Work order ▸ Would you reproduce, word for word, only the lines from the one with "Cocinas del mundo (43, 2204)" to the end of the listing below?

Supplied material Start Marker

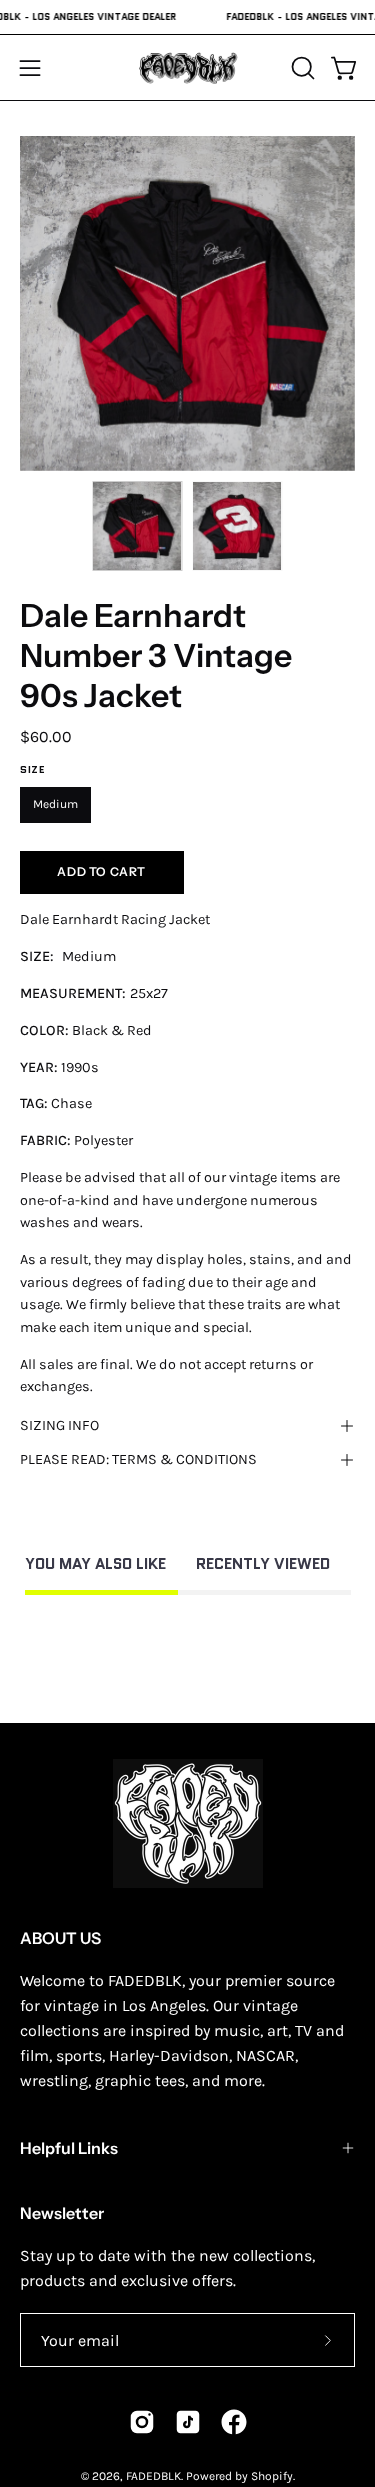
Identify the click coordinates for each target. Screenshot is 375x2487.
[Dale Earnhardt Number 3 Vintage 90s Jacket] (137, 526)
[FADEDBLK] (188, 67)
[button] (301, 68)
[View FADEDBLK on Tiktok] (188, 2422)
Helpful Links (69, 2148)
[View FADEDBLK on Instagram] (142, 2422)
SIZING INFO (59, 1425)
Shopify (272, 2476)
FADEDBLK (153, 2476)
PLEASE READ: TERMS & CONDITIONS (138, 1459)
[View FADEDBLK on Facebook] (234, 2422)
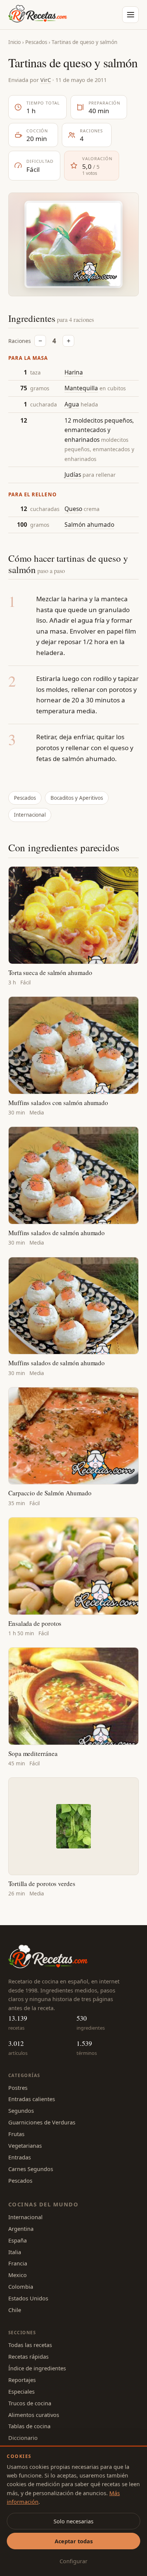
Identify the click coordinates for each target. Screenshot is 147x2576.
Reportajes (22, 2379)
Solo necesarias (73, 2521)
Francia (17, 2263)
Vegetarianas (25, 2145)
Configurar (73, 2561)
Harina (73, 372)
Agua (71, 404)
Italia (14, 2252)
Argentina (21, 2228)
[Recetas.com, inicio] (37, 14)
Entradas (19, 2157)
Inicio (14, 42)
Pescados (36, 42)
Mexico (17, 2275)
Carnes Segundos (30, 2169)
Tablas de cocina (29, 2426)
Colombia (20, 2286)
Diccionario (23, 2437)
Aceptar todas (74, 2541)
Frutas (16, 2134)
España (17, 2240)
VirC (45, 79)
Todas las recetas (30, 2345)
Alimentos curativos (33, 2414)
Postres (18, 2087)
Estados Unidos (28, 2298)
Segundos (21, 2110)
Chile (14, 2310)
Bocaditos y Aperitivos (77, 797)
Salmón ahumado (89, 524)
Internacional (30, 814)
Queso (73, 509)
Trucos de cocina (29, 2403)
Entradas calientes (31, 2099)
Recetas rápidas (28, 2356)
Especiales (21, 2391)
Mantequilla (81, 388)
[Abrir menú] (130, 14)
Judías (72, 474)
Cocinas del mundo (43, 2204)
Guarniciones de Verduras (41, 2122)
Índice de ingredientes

Supplied material End Marker

Output of the exercise ▸
Cocinas del mundo (43, 2204)
Guarniciones de Verduras (41, 2122)
Índice de ingredientes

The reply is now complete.